経済的近代化と政治的近代化



近代化の特徴の1つは、「欲望の解放・自由の拡大」だろう。
農業を基盤にした産業形態では、基本的に人間は自然と調和しながら自足的な経済を営み、「より多くの富を獲得したい」という欲望はあまりみたされなかっただろう。
(支配層・特権階級の間では、人と土地の支配権をめぐる争いがおこり、戦いに勝利した者が「他者を支配する」「富の獲得をめざす」という欲望をみたすことができただろうが。)
近代化した工業を基盤にした産業形態では、自然の支配、経済成長による富の拡大が経済の基本的な形態となった。
自由な経済活動が肯定されるようになると、「より多くの富を獲得したい」という欲望が全面的に解放されることとなる。
人権思想などの近代的な思想が人々に受け入れられるようになると、身分制が(原則的に)廃止され、封建的な身分秩序から解放されるとともに、政治活動の自由も拡大されることとなる。


身分制の廃止、政治活動の自由の拡大など政治的近代化に対しては、多くの人が(非近代的な封建的な秩序に回帰したいと考えている人以外は)肯定的な評価を下しているだろう。
だが、経済的近代化に対しては肯定的な評価と否定的な評価がみられる。
肯定的な評価は、「進歩史観」的な考えがその代表で、「人間が物質的に豊かになること=幸福の増大」と考える。
一方否定的な評価には、「工業化=自然の支配」が環境破壊をひきおこし、やがては地球環境が生物の住めないものになるといったものがある。
また、経済的な富を求めることを道徳的(倫理的)に悪いこととみなす立場からの批判もある。


「欲望の解放・自由の拡大」という特徴は、政治的近代化と経済的近代化、両方にみられるものだが、政治的近代化にはもう1つの特徴がある。
それは、本来「不公平・不公正・不平等な人間の社会」を、(理性や倫理などによって)作為的に「公平・公正・平等なもの」につくりかえようとするものである。
近代の民主主義的な政治制度自体が、政治制度・社会制度を公平・公正・平等なものにつくりかえようとした努力の結果といえる。
ただし、社会をできるだけ公平・公正・平等なものにしようと努力しただけであって、現実に公平・公正・平等な社会を実現した国家・地域はどこにもないだろう。
(それ以前に、公平・公正・平等な社会がどのようなものかについては意見の対立があり、すべての人が納得する公平・公正・平等な社会などは思想や理念の中にも存在していないといえるが。
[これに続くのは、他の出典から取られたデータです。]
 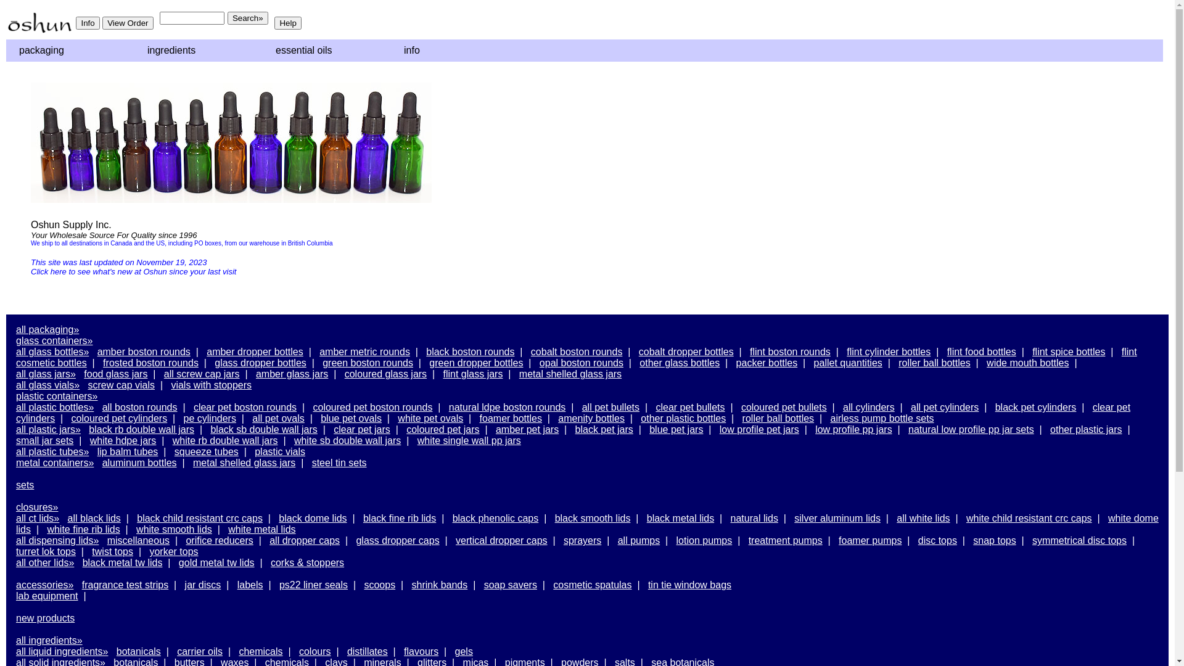 I want to click on 'glass dropper caps', so click(x=397, y=539).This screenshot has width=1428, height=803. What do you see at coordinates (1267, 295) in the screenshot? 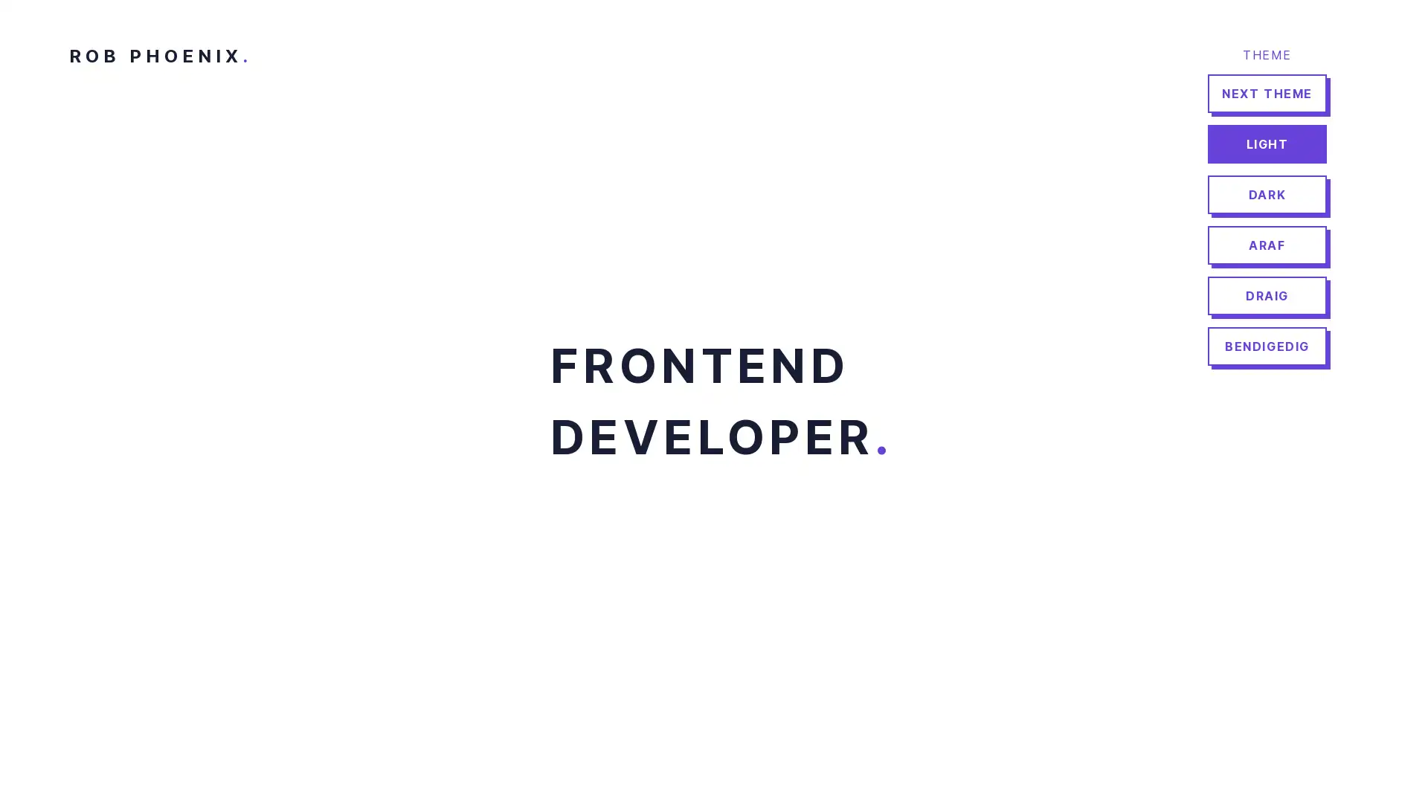
I see `DRAIG` at bounding box center [1267, 295].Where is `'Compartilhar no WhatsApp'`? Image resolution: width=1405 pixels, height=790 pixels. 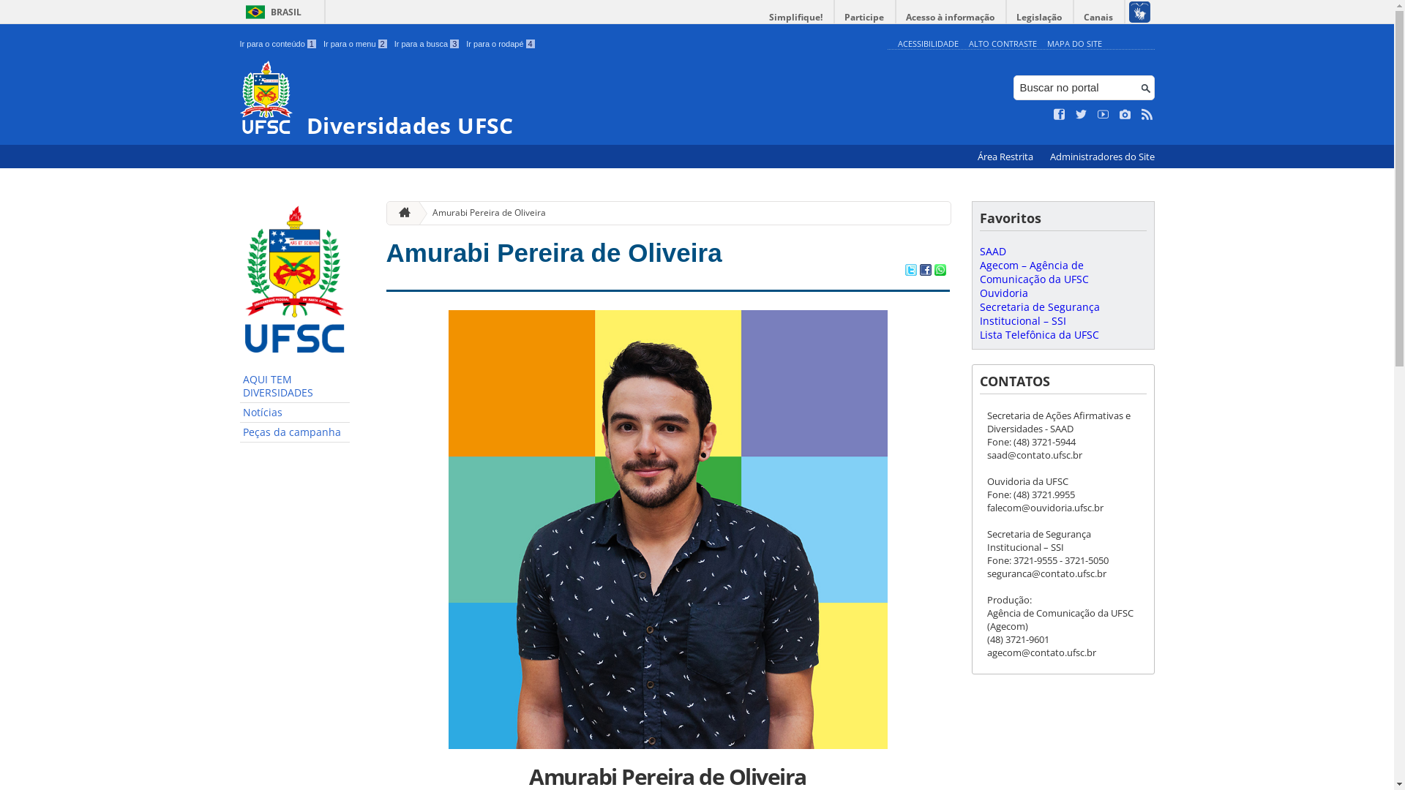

)


日本は戦後、世界第2位の経済大国になり、経済的には近代化したとみなせるが(人によっては、日本の経済的近代化は欧米のものとはちがい、充分に近代化していないと解釈しているかもしれないが)、政治的には充分近代化したとはいえない。
その理由の1つには、日本人が政治的近代化のもう1つの価値観、「不公平・不公正・不平等な社会を、公平・公正・平等なものにつくりかえよう」という価値観を重視していないことがあるように思う。
「欲望の解放・自由の拡大」という価値観は多くの人に受け入れられた。(明治期の身分制度の廃止、立身出世主義、経済活動の自由化など。)
だから、経済的近代化は比較的容易に達成されたし、政治的近代化も半分ちかくは成し遂げたといえる。
だが、政治的近代化のもう1つの価値観がないがしろにされているために、民主主義的な制度や法を輸入し、民主主義的な形式をもった政治制度をつくっても、なかなか欧米のような立憲国家・民主主義国家にはなれないのだろう。
(日本人が「公平・公正」という価値観を尊重していないということは、現在でも目にすることができる。学校の入学試験は、本来公平・公正な条件のもとでなされるべきだが、有名芸能人を特別扱いして合格させるなどということが平然と行われているし、それに対する抗議の声などもあまりみられない。)
ただし、欧米人は日本人と比較すれば「社会を公平・公正・平等なものにしよう」という意識がつよいだろうというだけの話であって、欧米社会が公平・公正・平等な社会であるわけではない。
アメリカなどは何十年か前までは奴隷制の国だったし、自由な経済競争の結果、貧富の差が激しい。
日本は、外国に比べると経済格差が少ないといわれているから、「平等」という価値観は尊重されているかもしれない。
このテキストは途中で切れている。